Anywhere in the derivation we see $W x_i$, we generally replace in code with a matrix multiplication $X W^T$ which is interpretable as a batch dot product operation for code efficiency.

Carefully note the differences in dimensions in the function preamble below relative to the dimensions used in the derivation above.

import numpy as np
def softmax_with_gradients(
    W: np.ndarray,
    X: np.ndarray,
    y: np.ndarray,
    reg: float
) -> tuple[float, np.ndarray]:
    """
    Dimensions:
    - b: batch size
    - d: feature vector dimensionality
    - c: number of classes

    Input shapes:
    - W: (d, c)
    - X: (b, d)
    - y: (b,)
        - y[i] = c means X[i] corresponds to label c, where 0 <= c < C
    - reg: regularization term

    Returns:
    - loss
    - gradient with respect to W
    """
    loss = 0.0
    dW = np.zeros_like(W)
    batch_size, _ = X.shape

    #
    # Compute the numerically stabilized softmax
    #
    # np.matmul((b, d), (d, c)) => (b, c)
    preds = np.matmul(X, W)
    adjusted_preds = np.exp(preds - np.amax(preds))

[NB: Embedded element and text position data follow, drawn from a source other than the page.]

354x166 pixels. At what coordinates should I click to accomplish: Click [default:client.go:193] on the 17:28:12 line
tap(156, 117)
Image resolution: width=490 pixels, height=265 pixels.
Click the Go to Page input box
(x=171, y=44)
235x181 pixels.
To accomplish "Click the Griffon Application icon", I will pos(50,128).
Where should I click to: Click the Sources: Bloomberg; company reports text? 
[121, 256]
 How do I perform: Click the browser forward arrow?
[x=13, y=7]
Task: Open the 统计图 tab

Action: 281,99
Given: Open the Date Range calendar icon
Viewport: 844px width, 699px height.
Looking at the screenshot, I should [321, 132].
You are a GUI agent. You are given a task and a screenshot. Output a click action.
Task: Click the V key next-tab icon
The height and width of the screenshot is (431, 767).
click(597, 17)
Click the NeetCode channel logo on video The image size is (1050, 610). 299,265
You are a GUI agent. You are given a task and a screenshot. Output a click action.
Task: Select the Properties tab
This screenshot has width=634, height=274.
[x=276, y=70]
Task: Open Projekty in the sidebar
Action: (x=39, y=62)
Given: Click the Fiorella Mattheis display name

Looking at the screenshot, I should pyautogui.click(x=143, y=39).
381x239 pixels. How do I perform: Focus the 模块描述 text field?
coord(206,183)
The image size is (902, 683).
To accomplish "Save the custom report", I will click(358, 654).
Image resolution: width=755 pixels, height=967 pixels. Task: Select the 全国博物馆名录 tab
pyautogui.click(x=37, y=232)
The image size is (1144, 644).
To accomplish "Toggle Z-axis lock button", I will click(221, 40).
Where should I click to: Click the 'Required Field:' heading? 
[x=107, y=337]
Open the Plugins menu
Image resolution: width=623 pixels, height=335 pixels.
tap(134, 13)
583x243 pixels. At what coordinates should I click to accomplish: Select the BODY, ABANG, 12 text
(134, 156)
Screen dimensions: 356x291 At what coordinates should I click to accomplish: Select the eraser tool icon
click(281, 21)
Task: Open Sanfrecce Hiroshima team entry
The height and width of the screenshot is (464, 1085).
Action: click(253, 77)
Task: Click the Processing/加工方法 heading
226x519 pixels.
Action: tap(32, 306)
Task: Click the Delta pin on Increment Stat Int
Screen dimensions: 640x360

    # Denom must be an explicit column vector for broadcasting to work
    denom = np.sum(adjusted_preds, axis=1).reshape(-1, 1)
    proba = adjusted_preds / denom

    #
    # Compute the loss
    #
    loss -= np.sum(
        np.log(
            # An application of advanced integer array indexing in NumPy:
            # https://numpy.org/doc/stable/user/basics.indexing.html#integer-array-indexing
            #
            # This line selects the probability generated for the correct
            # class for each row in the batch. By passing in an integer
            # range to index the rows and a list `y` to index the columns,
            # NumPy uses the values stored within in the `y` array as
            # column indices.
            #
            # len(batch_size) must equal len(y) for this to work since the
            # column indices stored in `y` are associated with the batch
            # elements by their index in `y`.
            proba[range(batch_size), y]
        )
    )
    loss /= batch_size
    loss += reg * np.sum(W*W)

    #
    # Compute the gradient with respect to W
    #
    proba[range(batch_size), y] -= 1

    # np.dot((d, b),  (b, c)) => (d, c)
    dW = np.dot(X.T, proba)
    dW /= batch_size
    dW += 2 * reg * W

    return loss, dW

Conclusion

The negative log likelihood loss function and the softmax function are natural companions and frequently go hand-in-hand.

This combination is the gold standard loss function for classification problems in which a model is required to produce a prediction for exactly one label per input sample. However, softmax itself is versatile enough that it is commonly used in other contexts as well.